Blotches of white filler concrete form a patina with darker grey pavement. There are no benches to encourage shoppers to linger. Nor are there flower baskets or any other touches that delineate high streets in other cities.

Prada has Photoshopped out telephone poles and street lamps in widely available images of its new Vancouver store.

Landlords are keen to have the street improved to attract more luxury retailers and increase the pedestrian traffic needed to generate higher sales and help pay for higher lease rates.

“Conditions are subpar for what the street has evolved into,” admitted Downtown Business Improvement Association (DVBIA) CEO Charles Gauthier.

He successfully lobbied the city several years ago, when the West End Community Plan was being drafted, and the city agreed to Gauthier’s pitch for the city to remake the street in what he called a “distinctive” way, similar to how it resurfaced Granville Street before the 2010 Winter Olympics.

“There’s a clear division of responsibilities here,” Gauthier said.

“As has been practised in other parts of the city, major revitalization projects tend to be done by the city because the business improvement associations don’t have the budget or the wherewithal.”

The city, however, is waiting to generate the needed funds from community amenity contributions (CACs). Those in-kind or cash contributions come from property developers after city council grants development rights through rezoning.

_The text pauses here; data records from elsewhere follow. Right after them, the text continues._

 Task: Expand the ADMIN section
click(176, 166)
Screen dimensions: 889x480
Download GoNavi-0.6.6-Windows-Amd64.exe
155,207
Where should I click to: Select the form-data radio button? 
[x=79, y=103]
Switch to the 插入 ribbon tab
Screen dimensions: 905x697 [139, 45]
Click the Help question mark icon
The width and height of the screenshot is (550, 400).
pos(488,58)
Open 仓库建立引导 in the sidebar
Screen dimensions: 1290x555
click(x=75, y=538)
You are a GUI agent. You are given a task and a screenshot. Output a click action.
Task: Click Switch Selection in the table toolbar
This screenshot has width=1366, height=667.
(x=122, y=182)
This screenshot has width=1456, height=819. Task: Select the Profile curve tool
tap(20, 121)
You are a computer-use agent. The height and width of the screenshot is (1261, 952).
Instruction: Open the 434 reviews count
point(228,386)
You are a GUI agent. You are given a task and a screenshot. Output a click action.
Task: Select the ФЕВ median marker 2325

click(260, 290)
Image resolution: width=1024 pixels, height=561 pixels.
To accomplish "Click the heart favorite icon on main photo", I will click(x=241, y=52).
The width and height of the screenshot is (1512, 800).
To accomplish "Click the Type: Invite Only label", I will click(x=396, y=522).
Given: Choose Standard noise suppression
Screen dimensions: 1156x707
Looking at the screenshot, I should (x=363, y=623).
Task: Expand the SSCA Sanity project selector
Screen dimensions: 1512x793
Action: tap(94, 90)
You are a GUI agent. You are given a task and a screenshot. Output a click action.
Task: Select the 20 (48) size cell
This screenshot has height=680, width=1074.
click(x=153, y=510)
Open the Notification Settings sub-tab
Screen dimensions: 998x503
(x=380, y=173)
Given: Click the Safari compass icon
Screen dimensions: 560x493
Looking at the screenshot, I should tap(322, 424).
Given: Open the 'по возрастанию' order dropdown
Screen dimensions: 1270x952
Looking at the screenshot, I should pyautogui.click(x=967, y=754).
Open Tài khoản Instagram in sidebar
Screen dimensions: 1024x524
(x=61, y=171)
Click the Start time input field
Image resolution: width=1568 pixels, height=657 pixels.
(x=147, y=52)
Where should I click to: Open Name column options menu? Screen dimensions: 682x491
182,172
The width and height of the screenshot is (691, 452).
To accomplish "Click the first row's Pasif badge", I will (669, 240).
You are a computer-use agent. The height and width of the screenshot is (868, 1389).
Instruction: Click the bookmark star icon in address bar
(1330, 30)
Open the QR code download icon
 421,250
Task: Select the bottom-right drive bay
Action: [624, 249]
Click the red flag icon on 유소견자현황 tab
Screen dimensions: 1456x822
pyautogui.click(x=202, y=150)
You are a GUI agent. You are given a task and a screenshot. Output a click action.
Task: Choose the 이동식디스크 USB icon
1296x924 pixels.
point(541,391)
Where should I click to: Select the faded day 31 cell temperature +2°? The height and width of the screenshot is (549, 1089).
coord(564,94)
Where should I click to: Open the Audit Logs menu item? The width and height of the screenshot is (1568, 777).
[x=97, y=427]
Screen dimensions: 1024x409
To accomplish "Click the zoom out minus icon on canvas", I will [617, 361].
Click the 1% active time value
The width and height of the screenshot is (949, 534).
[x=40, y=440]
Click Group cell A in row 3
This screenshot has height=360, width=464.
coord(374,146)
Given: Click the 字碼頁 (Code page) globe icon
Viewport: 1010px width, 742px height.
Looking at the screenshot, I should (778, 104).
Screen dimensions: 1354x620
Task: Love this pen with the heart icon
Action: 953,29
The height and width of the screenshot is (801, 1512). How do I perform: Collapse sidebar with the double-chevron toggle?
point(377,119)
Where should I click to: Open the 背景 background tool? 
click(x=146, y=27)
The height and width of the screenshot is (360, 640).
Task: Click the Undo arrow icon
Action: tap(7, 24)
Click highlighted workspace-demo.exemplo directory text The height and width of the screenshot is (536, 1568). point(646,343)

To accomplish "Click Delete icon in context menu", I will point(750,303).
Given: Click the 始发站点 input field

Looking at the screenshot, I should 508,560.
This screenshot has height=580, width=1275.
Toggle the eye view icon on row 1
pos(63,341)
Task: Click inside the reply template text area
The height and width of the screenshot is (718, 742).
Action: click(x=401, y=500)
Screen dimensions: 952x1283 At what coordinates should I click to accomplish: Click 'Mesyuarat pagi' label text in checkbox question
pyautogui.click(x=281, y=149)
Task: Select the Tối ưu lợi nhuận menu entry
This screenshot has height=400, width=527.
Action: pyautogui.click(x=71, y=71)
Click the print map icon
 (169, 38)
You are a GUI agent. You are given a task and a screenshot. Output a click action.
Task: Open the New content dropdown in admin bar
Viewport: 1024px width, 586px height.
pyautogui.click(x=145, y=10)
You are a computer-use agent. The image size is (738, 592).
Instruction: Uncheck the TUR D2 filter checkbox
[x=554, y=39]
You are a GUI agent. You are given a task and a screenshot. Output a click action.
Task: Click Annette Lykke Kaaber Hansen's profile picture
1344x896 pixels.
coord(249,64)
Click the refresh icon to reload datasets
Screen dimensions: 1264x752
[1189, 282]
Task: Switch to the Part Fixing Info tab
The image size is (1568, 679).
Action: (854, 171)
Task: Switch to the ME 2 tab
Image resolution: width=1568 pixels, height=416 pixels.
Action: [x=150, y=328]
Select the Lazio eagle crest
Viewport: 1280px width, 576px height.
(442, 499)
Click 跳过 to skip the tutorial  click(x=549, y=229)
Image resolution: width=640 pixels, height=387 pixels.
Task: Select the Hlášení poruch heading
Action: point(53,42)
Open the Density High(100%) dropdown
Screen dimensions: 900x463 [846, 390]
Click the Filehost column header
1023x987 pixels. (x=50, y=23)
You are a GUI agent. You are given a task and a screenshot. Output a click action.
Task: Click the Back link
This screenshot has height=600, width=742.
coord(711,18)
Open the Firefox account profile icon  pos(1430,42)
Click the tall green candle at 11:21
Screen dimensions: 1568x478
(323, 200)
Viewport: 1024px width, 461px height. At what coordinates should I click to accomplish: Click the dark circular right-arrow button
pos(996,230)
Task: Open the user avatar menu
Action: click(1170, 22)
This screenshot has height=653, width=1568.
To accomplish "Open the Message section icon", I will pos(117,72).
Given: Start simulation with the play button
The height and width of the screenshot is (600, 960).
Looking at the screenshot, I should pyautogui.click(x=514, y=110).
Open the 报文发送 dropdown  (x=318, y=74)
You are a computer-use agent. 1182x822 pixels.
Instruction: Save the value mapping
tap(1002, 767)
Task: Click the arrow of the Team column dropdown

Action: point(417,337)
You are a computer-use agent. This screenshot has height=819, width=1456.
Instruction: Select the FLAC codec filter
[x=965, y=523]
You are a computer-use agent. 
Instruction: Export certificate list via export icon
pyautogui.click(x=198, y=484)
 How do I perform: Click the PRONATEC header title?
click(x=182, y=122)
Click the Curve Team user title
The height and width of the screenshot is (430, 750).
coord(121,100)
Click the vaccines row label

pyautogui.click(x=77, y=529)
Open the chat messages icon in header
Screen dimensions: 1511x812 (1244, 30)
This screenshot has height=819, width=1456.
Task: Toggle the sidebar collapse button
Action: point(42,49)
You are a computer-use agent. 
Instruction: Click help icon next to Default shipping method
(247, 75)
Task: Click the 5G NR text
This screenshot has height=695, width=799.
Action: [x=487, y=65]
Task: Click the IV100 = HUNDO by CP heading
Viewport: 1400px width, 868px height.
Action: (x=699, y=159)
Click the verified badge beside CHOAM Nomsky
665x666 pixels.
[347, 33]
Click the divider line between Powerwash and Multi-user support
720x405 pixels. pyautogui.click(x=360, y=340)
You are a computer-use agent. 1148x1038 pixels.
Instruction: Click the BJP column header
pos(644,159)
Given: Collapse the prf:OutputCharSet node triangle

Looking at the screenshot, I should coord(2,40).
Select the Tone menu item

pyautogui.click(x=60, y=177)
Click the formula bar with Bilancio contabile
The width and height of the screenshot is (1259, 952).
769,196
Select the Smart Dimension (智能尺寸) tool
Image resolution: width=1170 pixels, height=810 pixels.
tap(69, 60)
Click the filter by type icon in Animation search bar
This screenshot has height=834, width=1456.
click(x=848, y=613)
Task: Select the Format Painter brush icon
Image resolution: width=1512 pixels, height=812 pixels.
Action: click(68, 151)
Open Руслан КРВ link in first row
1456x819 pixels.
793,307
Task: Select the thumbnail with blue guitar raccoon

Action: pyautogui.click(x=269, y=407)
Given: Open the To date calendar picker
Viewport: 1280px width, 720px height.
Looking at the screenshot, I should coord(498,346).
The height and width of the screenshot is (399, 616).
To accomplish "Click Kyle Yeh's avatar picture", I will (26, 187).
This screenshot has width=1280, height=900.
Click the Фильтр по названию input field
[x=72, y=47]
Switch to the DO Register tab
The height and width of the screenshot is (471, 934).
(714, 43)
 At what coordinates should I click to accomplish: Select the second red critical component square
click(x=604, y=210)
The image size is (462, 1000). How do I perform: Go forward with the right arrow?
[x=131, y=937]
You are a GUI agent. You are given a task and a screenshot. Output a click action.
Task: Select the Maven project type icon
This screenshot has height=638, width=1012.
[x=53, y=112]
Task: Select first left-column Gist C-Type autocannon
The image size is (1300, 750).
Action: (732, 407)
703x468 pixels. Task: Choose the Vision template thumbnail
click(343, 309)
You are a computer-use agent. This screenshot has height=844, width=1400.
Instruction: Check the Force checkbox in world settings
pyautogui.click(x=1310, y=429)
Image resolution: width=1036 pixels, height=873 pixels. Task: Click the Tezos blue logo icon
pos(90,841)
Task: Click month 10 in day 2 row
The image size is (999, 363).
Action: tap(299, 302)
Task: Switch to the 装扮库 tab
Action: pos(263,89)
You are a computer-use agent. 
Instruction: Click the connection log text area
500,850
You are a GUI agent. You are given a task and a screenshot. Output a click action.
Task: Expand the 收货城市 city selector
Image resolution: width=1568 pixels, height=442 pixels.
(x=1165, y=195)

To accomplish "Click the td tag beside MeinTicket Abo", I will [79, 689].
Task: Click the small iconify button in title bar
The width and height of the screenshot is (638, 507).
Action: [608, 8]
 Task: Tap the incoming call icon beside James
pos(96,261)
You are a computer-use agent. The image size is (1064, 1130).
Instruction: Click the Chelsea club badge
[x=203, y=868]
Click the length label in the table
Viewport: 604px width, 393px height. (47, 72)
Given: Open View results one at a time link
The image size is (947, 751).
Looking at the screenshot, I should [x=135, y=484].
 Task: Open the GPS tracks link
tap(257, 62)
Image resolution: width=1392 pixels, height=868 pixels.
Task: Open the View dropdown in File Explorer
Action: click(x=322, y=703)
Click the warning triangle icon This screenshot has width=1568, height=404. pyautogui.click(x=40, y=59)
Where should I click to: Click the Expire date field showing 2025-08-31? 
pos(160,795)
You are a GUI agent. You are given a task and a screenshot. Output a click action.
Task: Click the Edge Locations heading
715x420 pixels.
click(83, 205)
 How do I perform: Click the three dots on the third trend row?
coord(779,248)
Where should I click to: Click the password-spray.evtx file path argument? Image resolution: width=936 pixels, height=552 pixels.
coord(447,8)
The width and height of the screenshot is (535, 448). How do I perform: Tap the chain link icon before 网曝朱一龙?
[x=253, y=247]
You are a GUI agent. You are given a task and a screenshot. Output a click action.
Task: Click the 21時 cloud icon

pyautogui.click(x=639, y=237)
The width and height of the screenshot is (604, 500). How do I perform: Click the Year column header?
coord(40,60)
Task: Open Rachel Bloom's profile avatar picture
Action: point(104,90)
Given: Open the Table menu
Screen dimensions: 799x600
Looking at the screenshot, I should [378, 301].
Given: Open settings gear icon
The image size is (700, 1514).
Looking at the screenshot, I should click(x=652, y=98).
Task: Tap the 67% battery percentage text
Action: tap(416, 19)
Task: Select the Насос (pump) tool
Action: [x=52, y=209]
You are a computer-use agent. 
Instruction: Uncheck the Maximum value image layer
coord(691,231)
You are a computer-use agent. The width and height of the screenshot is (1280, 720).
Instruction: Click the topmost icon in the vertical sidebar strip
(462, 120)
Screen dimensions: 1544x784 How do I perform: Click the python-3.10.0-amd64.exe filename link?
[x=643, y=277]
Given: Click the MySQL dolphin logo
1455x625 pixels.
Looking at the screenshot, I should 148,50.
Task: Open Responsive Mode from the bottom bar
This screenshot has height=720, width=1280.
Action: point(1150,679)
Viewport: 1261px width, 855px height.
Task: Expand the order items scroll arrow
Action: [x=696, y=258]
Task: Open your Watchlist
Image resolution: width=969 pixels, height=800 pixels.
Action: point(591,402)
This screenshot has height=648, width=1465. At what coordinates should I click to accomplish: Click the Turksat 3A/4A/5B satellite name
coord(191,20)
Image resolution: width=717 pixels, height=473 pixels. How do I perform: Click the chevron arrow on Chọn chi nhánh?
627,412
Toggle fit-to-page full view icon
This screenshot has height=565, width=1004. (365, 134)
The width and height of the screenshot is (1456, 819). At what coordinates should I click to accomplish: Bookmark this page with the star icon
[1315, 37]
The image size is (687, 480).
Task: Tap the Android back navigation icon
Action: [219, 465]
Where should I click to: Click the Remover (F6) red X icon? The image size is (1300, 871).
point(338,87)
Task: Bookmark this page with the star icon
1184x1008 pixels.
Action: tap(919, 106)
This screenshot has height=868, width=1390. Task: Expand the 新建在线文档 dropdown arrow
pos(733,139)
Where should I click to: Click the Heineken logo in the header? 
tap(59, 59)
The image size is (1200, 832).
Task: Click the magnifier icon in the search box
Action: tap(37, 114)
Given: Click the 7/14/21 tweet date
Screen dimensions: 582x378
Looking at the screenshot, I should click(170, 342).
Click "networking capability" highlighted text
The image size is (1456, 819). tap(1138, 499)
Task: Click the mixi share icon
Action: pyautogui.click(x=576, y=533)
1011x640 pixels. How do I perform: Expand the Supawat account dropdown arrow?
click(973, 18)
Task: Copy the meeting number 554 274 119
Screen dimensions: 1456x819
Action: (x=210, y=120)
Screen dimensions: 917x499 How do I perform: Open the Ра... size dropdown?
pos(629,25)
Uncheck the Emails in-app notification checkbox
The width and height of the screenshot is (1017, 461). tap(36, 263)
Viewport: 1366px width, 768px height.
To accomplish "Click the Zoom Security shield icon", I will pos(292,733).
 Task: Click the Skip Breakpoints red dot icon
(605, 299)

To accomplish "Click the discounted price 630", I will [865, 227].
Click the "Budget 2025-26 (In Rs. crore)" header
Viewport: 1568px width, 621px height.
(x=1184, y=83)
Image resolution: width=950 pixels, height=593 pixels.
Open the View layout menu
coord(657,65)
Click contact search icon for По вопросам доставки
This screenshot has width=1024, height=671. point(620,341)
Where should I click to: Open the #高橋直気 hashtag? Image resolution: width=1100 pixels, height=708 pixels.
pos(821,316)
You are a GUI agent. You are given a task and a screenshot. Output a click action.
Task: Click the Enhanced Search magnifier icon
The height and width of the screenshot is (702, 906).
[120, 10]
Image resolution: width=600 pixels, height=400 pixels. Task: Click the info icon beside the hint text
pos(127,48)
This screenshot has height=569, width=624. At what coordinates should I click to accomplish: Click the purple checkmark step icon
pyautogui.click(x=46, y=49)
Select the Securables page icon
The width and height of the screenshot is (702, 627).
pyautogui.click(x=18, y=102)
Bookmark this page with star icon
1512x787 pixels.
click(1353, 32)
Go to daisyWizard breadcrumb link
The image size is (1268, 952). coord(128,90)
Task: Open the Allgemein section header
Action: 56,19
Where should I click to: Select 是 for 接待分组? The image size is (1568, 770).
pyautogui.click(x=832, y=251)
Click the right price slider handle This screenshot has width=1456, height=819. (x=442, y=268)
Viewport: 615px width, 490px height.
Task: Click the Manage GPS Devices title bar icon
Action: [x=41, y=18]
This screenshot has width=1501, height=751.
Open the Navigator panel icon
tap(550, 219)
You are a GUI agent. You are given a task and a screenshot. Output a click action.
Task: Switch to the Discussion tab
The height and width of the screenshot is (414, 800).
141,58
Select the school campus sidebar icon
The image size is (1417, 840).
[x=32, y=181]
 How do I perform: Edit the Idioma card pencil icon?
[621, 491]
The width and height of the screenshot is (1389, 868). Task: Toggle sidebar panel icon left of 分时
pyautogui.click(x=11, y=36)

Once future rezonings pass and developers pay the city the CACs, the money could flow. Gauthier estimated that $2 million will be spent on the street, and he thinks that it could take between three to five years for the funds to be available.

“We’ll be advocating for some kind of new streetscape design for the sidewalk so it looks and feels different than anywhere else in the city,” he said. “That’s the argument we made for Granville Street — that this is a different street than anywhere else in the city. The normal sidewalk is what they call broom-finish concrete. We’ve said that we want something different.”

Once the street is revitalized, the DVBIA will pick up the tab for banners, flower pots, additional trash receptacles and other small improvements.

“We would be pretty excited to have [revitalization] happen as soon as possible,” said Burrard Group vice-president of development Jason Wexler, “but it’s a pretty big project and it’s not like the retailers are avoiding putting work into their stores.”